Mayor Rahm Emanuel and Chicago Bears star Israel Idonije today issued a friendly challenge to the children participating in “Rahm’s Readers” as part of the start of the first citywide Chicago Summer of Learning: if they read a total of 2 million books, the Mayor, Idonije and Chicago Public Library Commissioner Brian Bannon will jump into Lake Michigan during the annual Chicago Polar Plunge benefitting the Special Olympics. Last summer, Rahm’s Readers read a total of 1.5 million books.
“When we set high expectations for our children, we have seen time and again that they can exceed them, and we’re doing that today with a friendly challenge,” said Mayor Emanuel. “If Chicago’s readers finish 2 million books this summer, Israel and I will do the Polar Plunge in Lake Michigan. It gives new meaning to the phrase ‘reading is cool.’”
The annual Rahm’s Readers summer program, newly expanded this year, serves as a cornerstone of the citywide Summer of Learning initiative, which recognizes that student learning happens outside of school and gives learners digital recognition that communicates the skills they have developed. Chicago is first city to pilot such a citywide digital badge system across hundreds of organizations and learning opportunities to visually represent and reward students’ achievements. Chicago Summer of Learning has more than 100 local and national organizations offering opportunities to earn badges, with more than 1,000 badge-earning possibilities across Chicago’s communities and connected to the world online.

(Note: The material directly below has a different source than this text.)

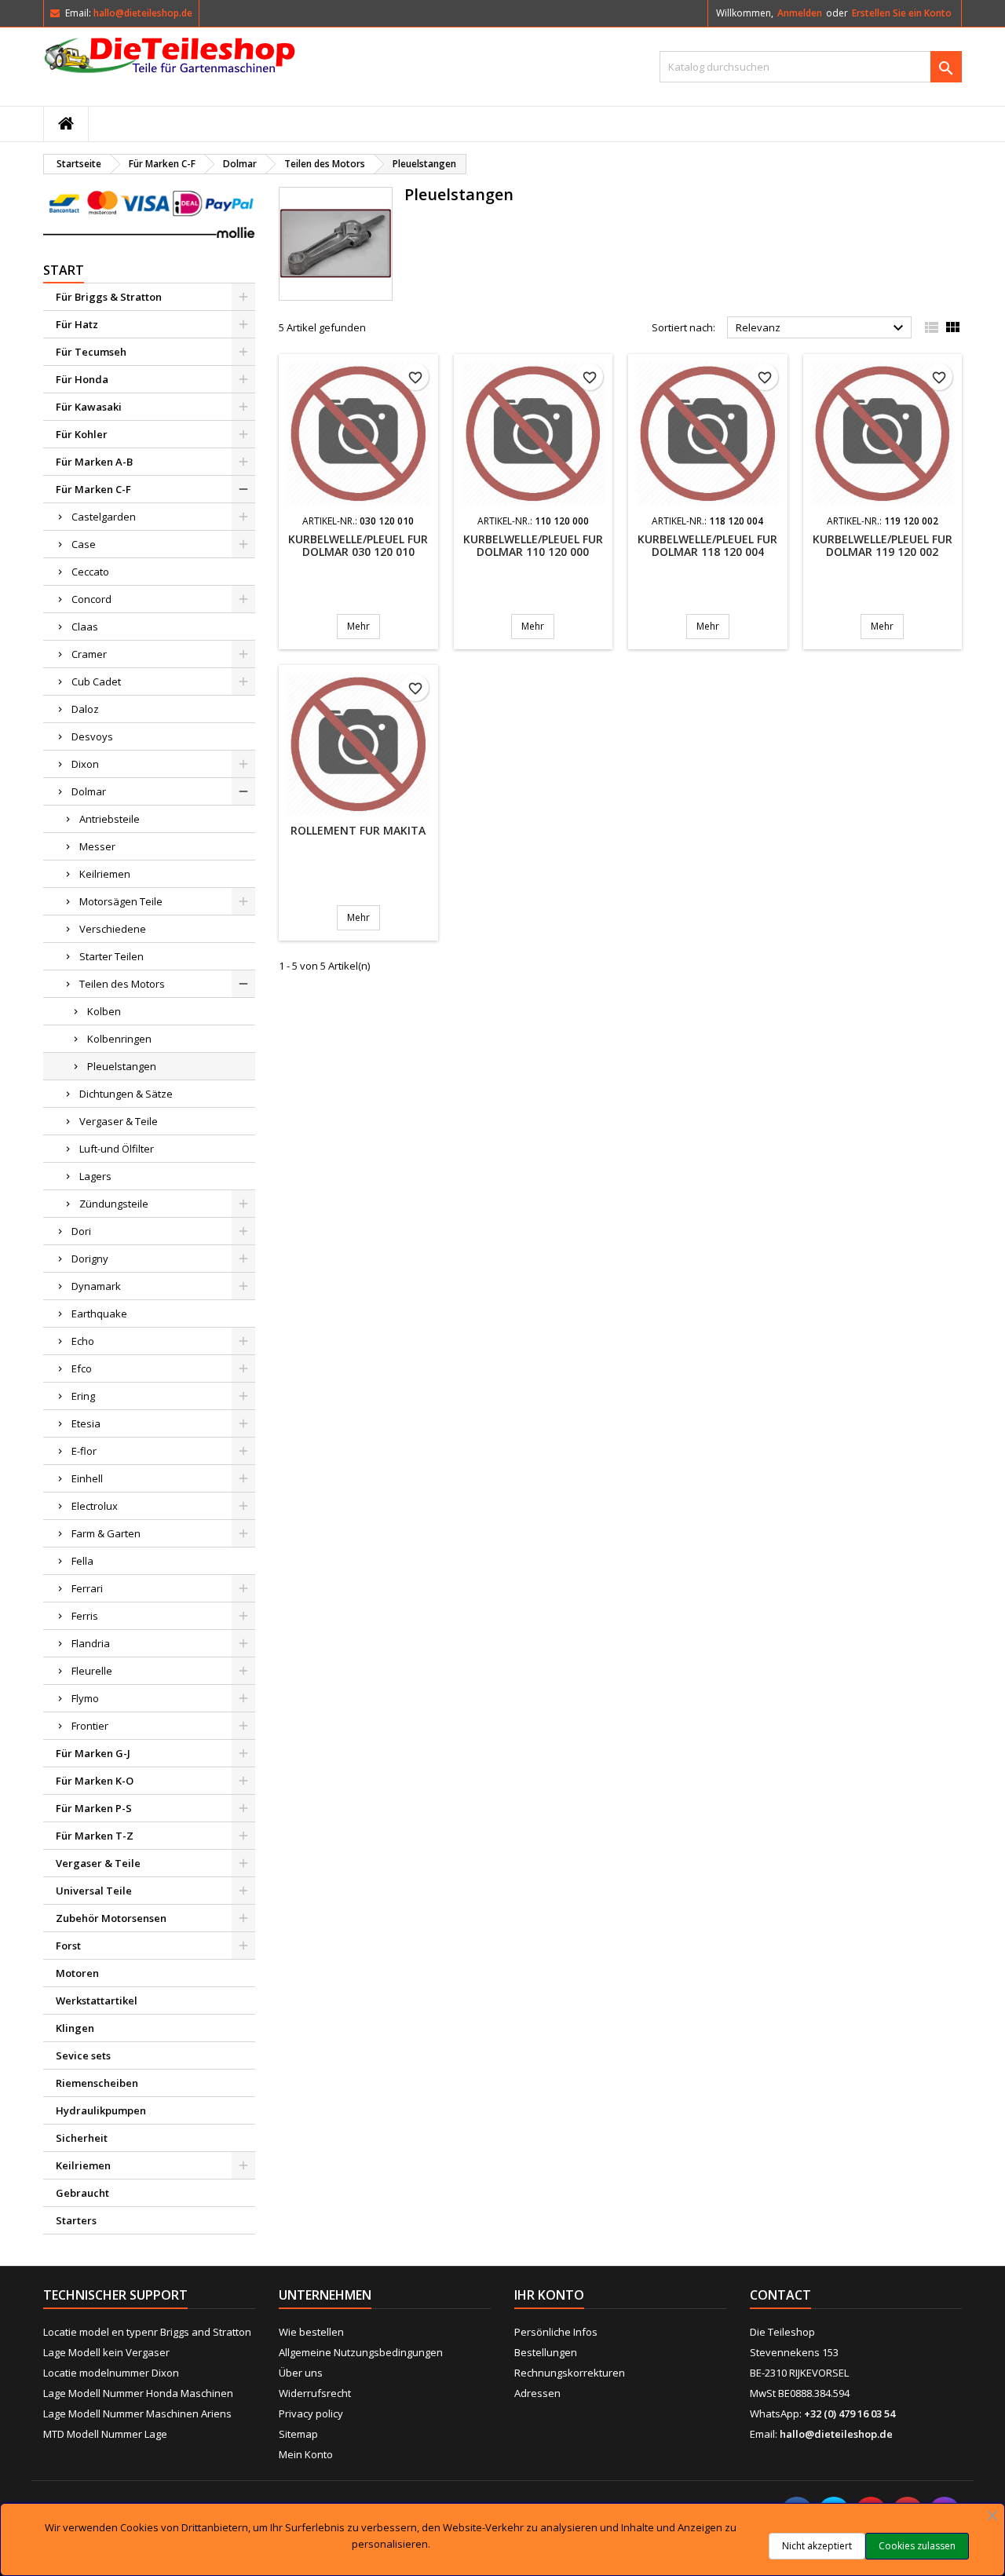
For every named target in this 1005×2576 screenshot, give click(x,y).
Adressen (537, 2393)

Rahm’s Readers runs from June 17 through August 10 and is privately funded through the Chicago Public Library Foundation and sponsored by the James and Madeleine McMullan Family Foundation, Cubs Care, Dr. Scholl Foundation, Kraft Foods Foundation, Macy’s Foundation, Motorola Solutions Foundation, Helen M. Harrison Foundation, RR Donnelley, ComEd, RPM Advertising and the Pearson Foundation. The program is presented in partnership with the Museum of Science and Industry, the Art Institute of Chicago, Goodman Theatre, Chicago Park District, Chicago Public Schools and the National Summer Learning Association.
Last year more than 2,800 people participated in the annual Polar Plunge benefitting the Special Olympics, raising $900,000. The 2014 Polar Plunge is scheduled for Sunday, March 2, 2014. Special Olympics Games began in Chicago at Soldier Field back in 1968 and serves thousands of Chicago athletes. Chicago Special Olympics operates in the Chicago Park District and Chicago Public Schools from funds raised by the Special Children’s Charities.